How do we help others we love who are struggling with addiction or sobriety without harming our own recovery?
Do you have a family member or friend you love that refuses to get help with their addiction? “Change your playground, change your playmates” is often said in Alcoholics Anonymous and other recovery programs, but sometimes it is easier said than done. What if you are a recovering addict and you have a teenage child or adult child that is struggling with their own demons of addiction? How do you separate when they are a close family member who might even be living with you?
There is an entire chapter in the Big Book about working with others, a chapter to wives, a chapter about the family afterwards. One thing I have learned is that sometimes changing playgrounds and changing playmates only works for a while. You can always move, but guess what, if they want to find the wrong playground and playmates they will seek them out no matter what you do. You can try, try, try and it is so easy for a loved one, especially a parent, to become an enabler. I have heard prayer talked about often. Prayer for another person is truly one of the greatest gifts you can give because it takes you away from selfish thinking and putting yourself first and genuinely caring for another and their strife.
Alanon is a great place to start. There is also Alateen. These programs are geared specifically to the family members and friends of those who are suffering from an addiction or in their recovery. Surrounding yourself with those in similar situations can be helpful and also offer you a support system where one might not exist. When you are so close to someone it is very hard to see and think clearly without allowing emotions to become involved.
Unfortunately for most, sobriety and the desire for recovery takes a traumatic event. I do not wish that upon anyone, but the reality I have seen in my own life proves it to be true. Be careful when involving yourself in the life of someone who just doesn’t want to have a change in their lives. Offer numbers and point them in the right direction, but be aware of how much you expose of yourself and your own fragility. Sometimes we must stay away from certain people during certain times. Do not allow yourself to let another drag you down after you have already sacrificed so much to gain sobriety.

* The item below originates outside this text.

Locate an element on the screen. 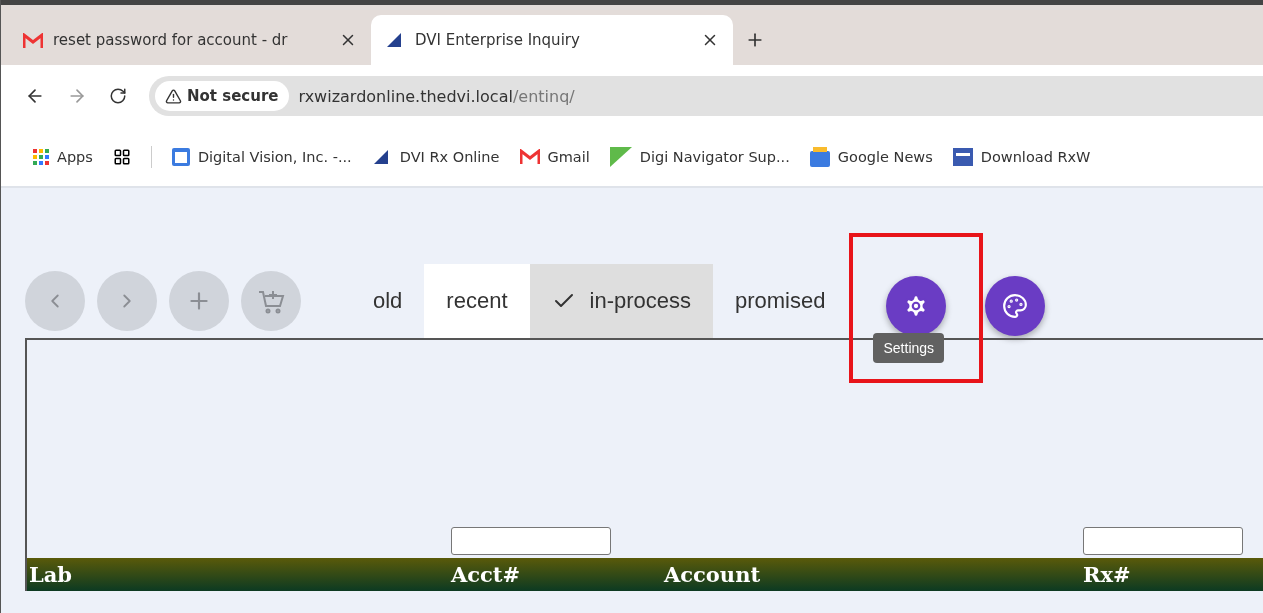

It took a burning desire for recovery and every drink I took to get me inside the walls of the AA meetings that now are the foundation of my sober life. We simply can not force that change upon anyone. I can relate to other families with alcoholism, drug addiction, gambling addiction, etc . . . But, I can not get anybody drunk and I can not get anybody sober. When someone is ready, they are ready, regardless of how much we want it for them. I have known several people in the program and they will all admit they never made anybody sober. Each person chooses addiction or chooses freedom from addiction on their own and in their own time and in their own way.
Sometimes I have to love someone from way over here in order to keep my sobriety and recovery possible in my own life. I know there are some people I love dearly that I just can not involve myself with and be around right now in my recovery. In my addiction, my triggers were my most loved. They were my children, my stress inside the house, my family home, and my husband. I will be in a place one day when my favorite loved ones will not be triggers any longer and I will have enough of a psychic change and a firmly built foundation that I will be able to return to those relationships, but for now, my recovery must come first if I am ever to have any hope.
In closing, I have learned I have to be the best me, the best citizen I can be, giving and caring for others, working the steps and so on, in hope that they will see the change in me and follow along. Do not stress, just stay the course and you will be fine, and they will be fine if it is meant to be.